◆ ASSIGNMENT
What are the lines from the one containing "The image size is (1202, 642)." through the last line of the records below? Return them exactly, leaving out pictures.
-------- MATERIAL FOR THIS EXERCISE
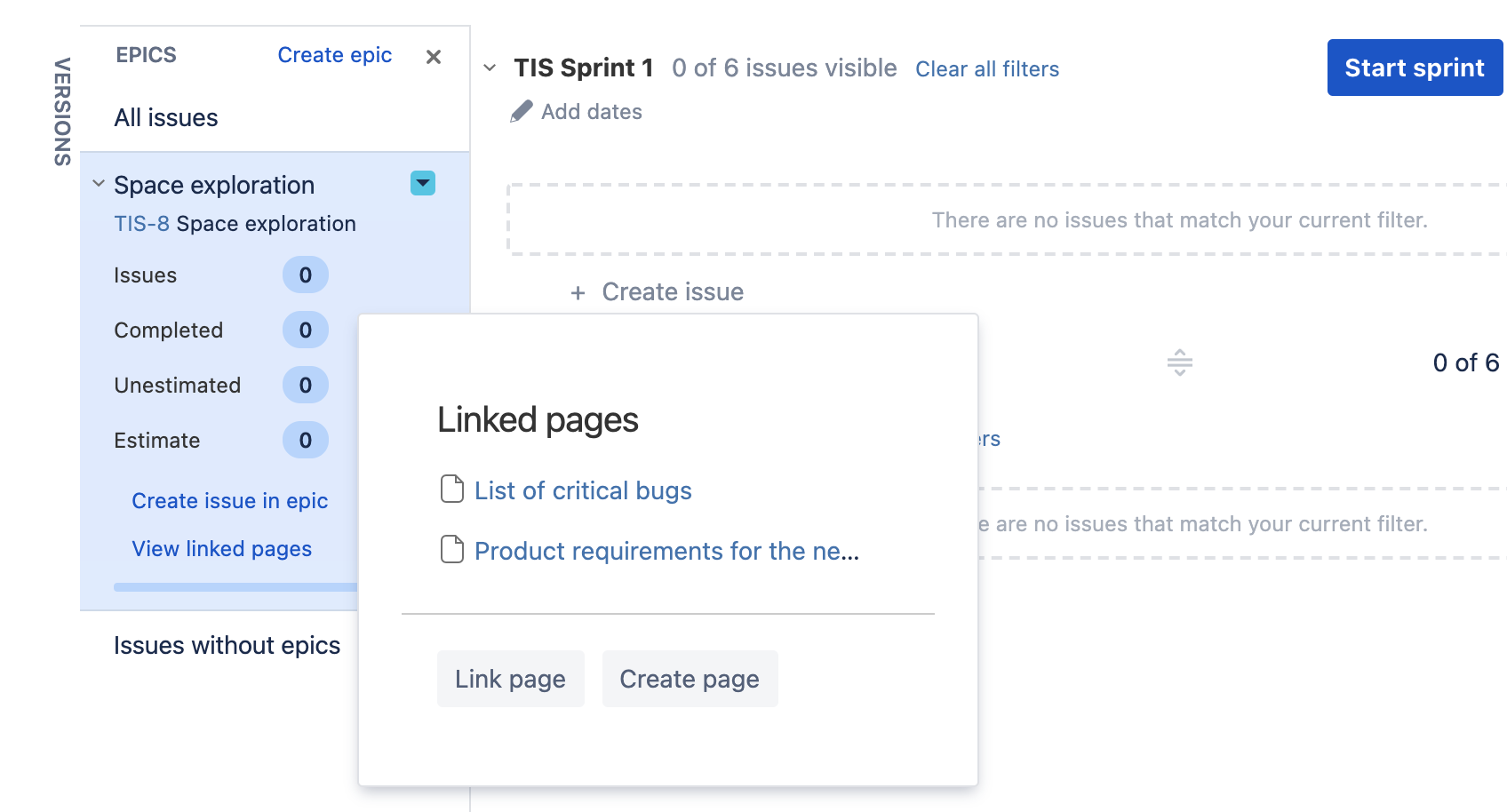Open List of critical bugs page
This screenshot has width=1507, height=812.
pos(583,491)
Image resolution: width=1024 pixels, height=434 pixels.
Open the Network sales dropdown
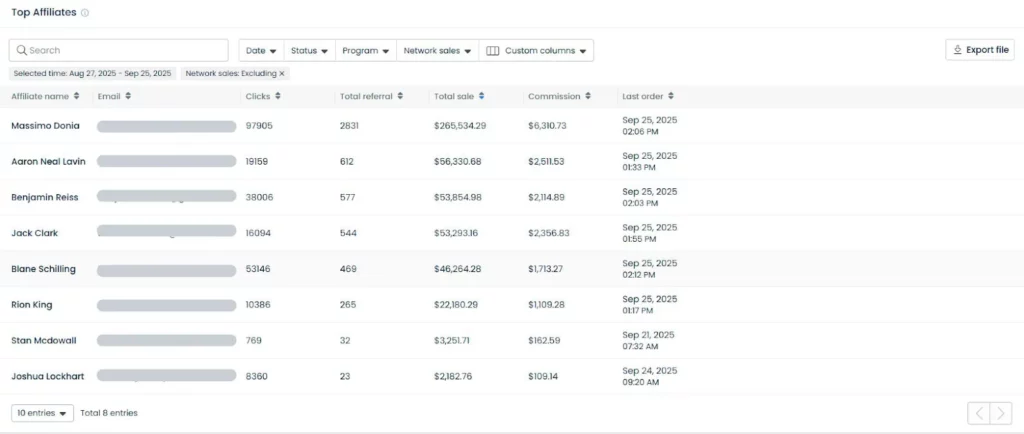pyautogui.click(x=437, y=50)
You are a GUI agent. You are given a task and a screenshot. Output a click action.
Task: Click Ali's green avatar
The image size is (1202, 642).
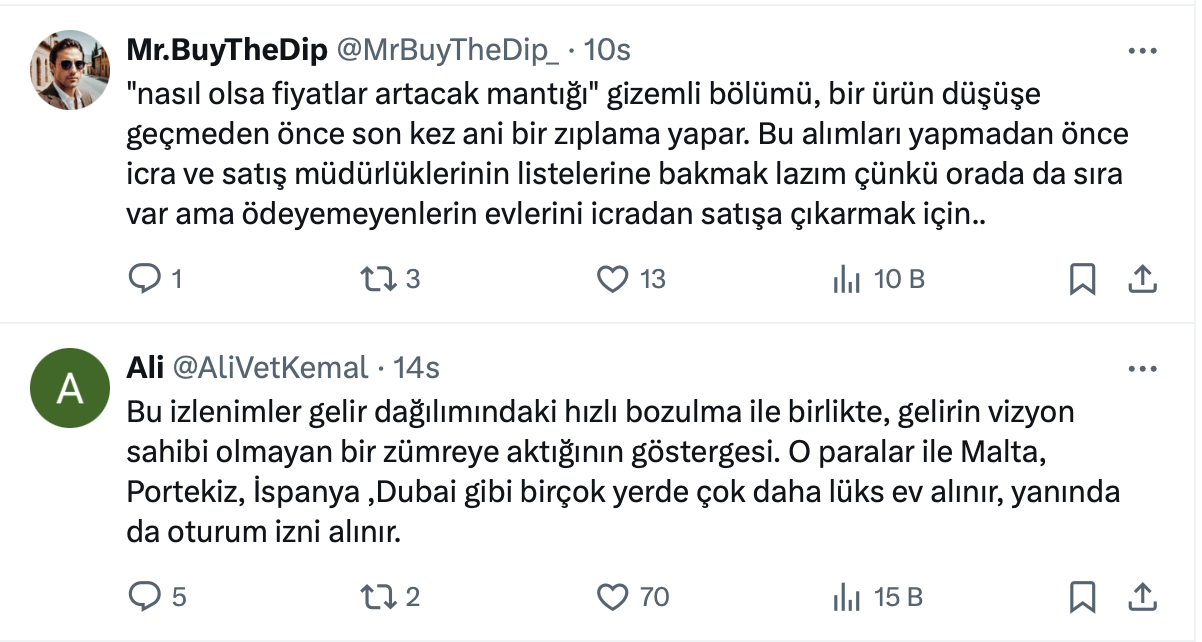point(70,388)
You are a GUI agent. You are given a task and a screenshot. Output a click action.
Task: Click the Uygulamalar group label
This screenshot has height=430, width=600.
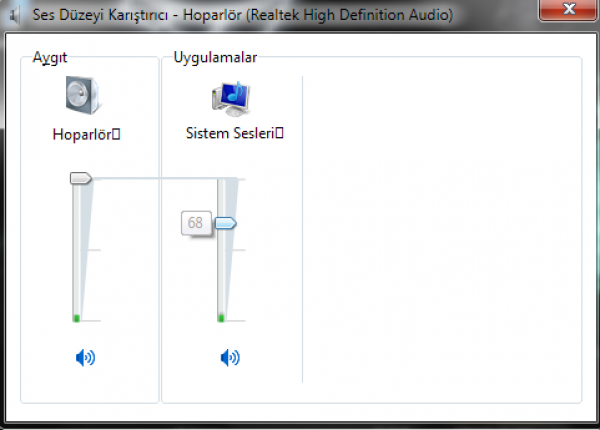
----------------
◆ OUTPUT OF THE TASK
The image size is (1202, 642).
point(70,388)
You are a GUI agent. You are given a task and a screenshot. Output a click action.
Task: Click the Uygulamalar group label
This screenshot has height=430, width=600.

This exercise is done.